§ Document text
....................
October 28, 2020

I’m Not Like You: An Apologia to My Readers (Calvinists especially)

cowboy.jpgMy Calvinistic and Reformed friends. If we are still on speaking terms, I need to say something to you.

I am not like you. That’s not an attitude of condescension, it’s just a fact that I need to bring to the front of our relationship. You are writing me letters and notes about N.T. Wright, my views on inerrancy, my coziness with Catholicism. Your concern is appreciated, but now it’s time to stop it. We need to accept that we are different, and we are not on the same page in this journey.

I’m not like most of you because my dad was divorced, and the legalism in my church destroyed his willingness to fellowship and worship with other Christians. In our church, divorced people were castigated weekly as the worst of sinners. Dad stayed home in shame. He was a man of prayer and the Bible, but he only heard me preach five times in his life because the church we attended had both his ex-wife and my mother as members. I’ll never forget what it felt like when it dawned on me that my father wasn’t enjoying the forgiving welcome of Jesus, but was living in the condemnation of legalism. He loved God, but only at the end of his life did he hear the preaching of the cross that assured him his sins were forgiven- all of them.
....................
§ Stored data
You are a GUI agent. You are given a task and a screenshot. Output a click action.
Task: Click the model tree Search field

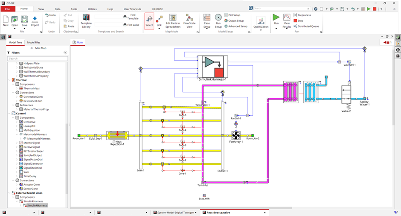click(36, 58)
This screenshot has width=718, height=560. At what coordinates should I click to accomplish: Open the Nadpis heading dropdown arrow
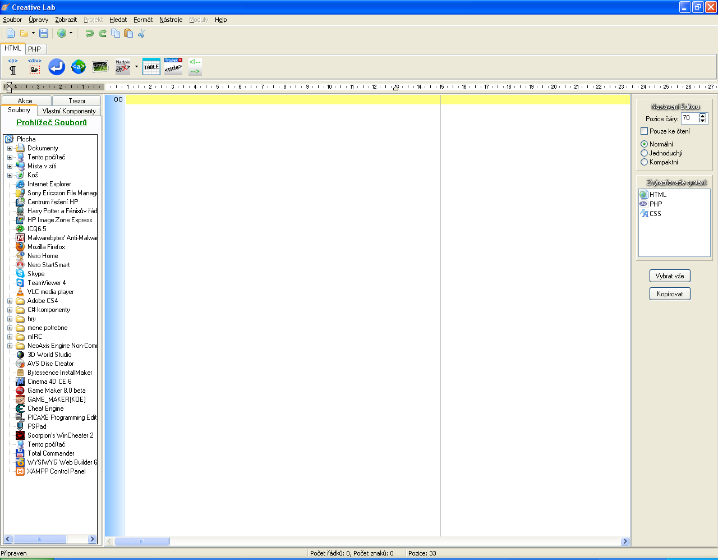click(136, 67)
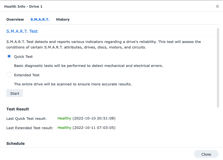Go to the History tab
The height and width of the screenshot is (160, 223).
(63, 20)
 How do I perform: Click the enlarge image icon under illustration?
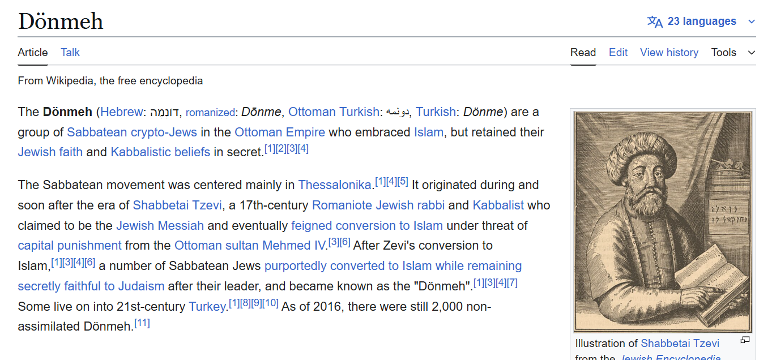(745, 340)
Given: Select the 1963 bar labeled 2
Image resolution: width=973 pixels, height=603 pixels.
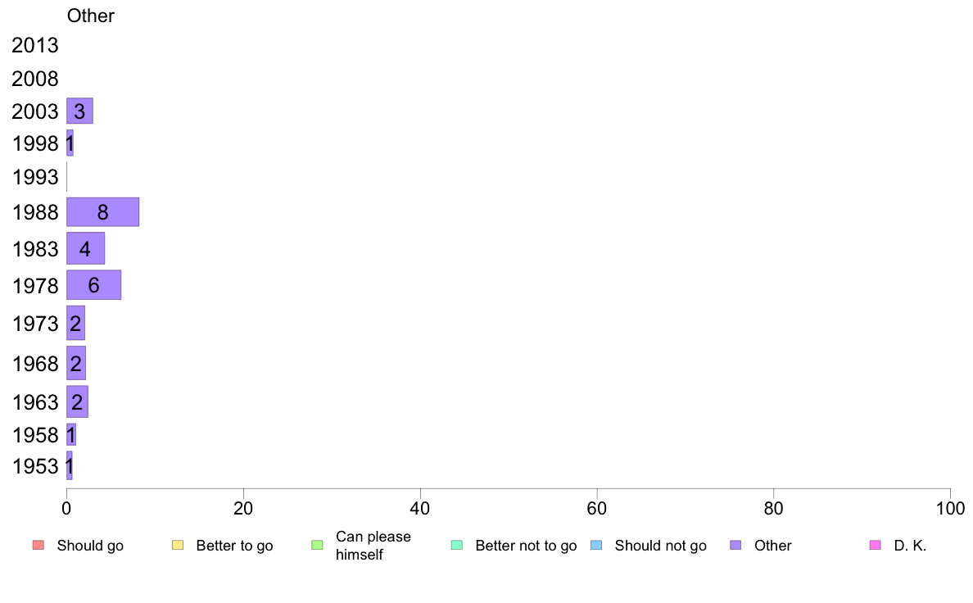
....................
§ What you need to do
Please list every subject that, according to the post above, readers have been raising in their letters and notes to the writer.

§ Expected answer
N.T. Wright
The writer's views on inerrancy
The writer's coziness with Catholicism